| REQUIRED TASKS |
#1 Reproduce the passage of the article on the lions' arrival at Auckland Zoo starting at "Twin sisters Aziza" and ending at "important animal transfer.", word for word.
#2 Name every lion the article on the lions' arrival at Auckland Zoo identifies by name.
#3 Pick up the article about the three lions' arrival at Auckland Zoo from its final sentence and carry it on.

| TEXT FOR ANALYSIS |
● ● ● ●
Lion Kibibi. Credit: Werribee Open Range Zoo
Auckland Zoo has welcomed three young female lions from Werribee Open Range Zoo in Australia as part of the international zoo breeding and advocacy programme for this increasingly threatened African big cat.
Twin sisters Aziza and Kibibi, and half-sister Ilola - all aged four years - arrived at Auckland Zoo on Tuesday evening, where they have begun their quarantine, a standard MPI and Auckland Zoo biosecurity requirement for all new animal arrivals. Once completed, the trio will have the full run of their strategically landscaped habitat in the heart of the Zoo’s Africa Safari Track, and enjoy all of the enriching sights, smells, and sounds that come with it.
Auckland Zoo’s Head of Animal Care and Conservation, Richard Gibson, says the highly complex process of planning for the lions’ move began many months ago and includes a great number of people, permits and processes, so it is a huge relief to have been able to progress this important animal transfer.
"While many things are not possible for any of us during these essential Covid lockdowns, there were fortunately no reasons for delaying the long-planned transport of these important big cats. Commercial aircraft and freight companies are still operating," he says.
● ● ● ●
| SUPPLIED MATERIAL |

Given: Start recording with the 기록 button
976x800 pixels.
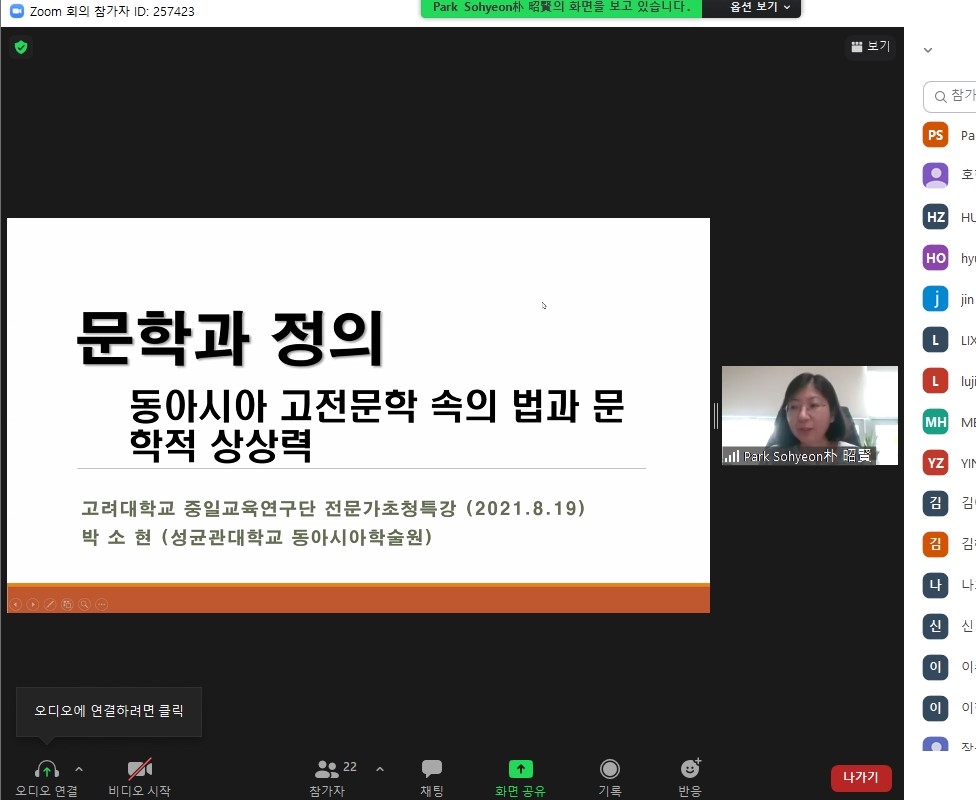Looking at the screenshot, I should coord(609,769).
● ● ● ●
| RESULTS FOR THE EXERCISE |
#1
Twin sisters Aziza and Kibibi, and half-sister Ilola - all aged four years - arrived at Auckland Zoo on Tuesday evening, where they have begun their quarantine, a standard MPI and Auckland Zoo biosecurity requirement for all new animal arrivals. Once completed, the trio will have the full run of their strategically landscaped habitat in the heart of the Zoo’s Africa Safari Track, and enjoy all of the enriching sights, smells, and sounds that come with it.
Auckland Zoo’s Head of Animal Care and Conservation, Richard Gibson, says the highly complex process of planning for the lions’ move began many months ago and includes a great number of people, permits and processes, so it is a huge relief to have been able to progress this important animal transfer.

#2 Aziza, Kibibi, Ilola

#3
We’ve worked closely with and had the full approvals and support of MPI and the equivalent Australian authorities, and together implemented strict Covid-19 protocols to achieve a very safe, smooth and successful move.
Werribee Open Range Zoo’s Acting Life Science Manager, Ben Gulli, said the lioness trio’s relocation to Auckland Zoo will help to maintain the important zoos’ breeding programme for the species in the region.
“This international program aims to maintain healthy and genetically viable prides of lions in zoos. This is a key component of protecting the precious species and helps to support the conservation of wild lion populations by raising awareness,” says Mr Gulli.
Kibibi, Ilola and Aziza have helped to educate the Australian public about the plight of their species, inspiring action to support their wild cousins, and no doubt that will continue across the Tasman as they form a new lion pride at Auckland Zoo.